Find the line containing "The width and height of the screenshot is (725, 535).". Retype it and every line after it through the end of the entries, exactly as written, with nothing added.

[Pixel coordinate grounding data]
== Segment start ==

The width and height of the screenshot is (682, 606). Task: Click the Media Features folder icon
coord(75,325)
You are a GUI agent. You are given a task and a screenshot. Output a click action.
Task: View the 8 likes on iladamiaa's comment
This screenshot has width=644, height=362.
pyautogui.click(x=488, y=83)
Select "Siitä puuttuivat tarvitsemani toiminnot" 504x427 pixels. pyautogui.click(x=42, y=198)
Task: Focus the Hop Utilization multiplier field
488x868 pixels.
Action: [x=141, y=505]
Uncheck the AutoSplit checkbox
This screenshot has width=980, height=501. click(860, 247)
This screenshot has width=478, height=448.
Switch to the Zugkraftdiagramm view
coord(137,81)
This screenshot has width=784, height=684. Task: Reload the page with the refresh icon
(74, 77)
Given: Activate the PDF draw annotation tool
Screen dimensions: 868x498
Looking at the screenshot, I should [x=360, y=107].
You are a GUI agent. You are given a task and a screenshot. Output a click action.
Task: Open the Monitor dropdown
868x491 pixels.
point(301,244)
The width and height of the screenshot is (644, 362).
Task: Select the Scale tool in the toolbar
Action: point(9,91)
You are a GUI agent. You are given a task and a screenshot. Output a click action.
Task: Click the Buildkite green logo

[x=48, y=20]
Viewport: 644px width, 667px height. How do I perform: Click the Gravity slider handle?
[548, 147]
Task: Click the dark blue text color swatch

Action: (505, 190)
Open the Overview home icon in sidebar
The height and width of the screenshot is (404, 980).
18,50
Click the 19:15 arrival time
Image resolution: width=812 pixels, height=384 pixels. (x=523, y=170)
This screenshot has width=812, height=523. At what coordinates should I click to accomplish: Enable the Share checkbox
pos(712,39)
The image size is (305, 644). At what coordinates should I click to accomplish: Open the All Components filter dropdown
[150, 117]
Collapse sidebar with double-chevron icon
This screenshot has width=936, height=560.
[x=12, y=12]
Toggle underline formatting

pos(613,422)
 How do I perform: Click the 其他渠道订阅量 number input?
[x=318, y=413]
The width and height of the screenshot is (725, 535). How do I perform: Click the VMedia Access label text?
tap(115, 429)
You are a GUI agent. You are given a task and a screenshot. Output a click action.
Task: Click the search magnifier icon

== Segment end ==

### Exercise answer
The width and height of the screenshot is (725, 535). How do I perform: Click the VMedia Access label text?
tap(115, 429)
You are a GUI agent. You are given a task and a screenshot. Output a click action.
Task: Click the search magnifier icon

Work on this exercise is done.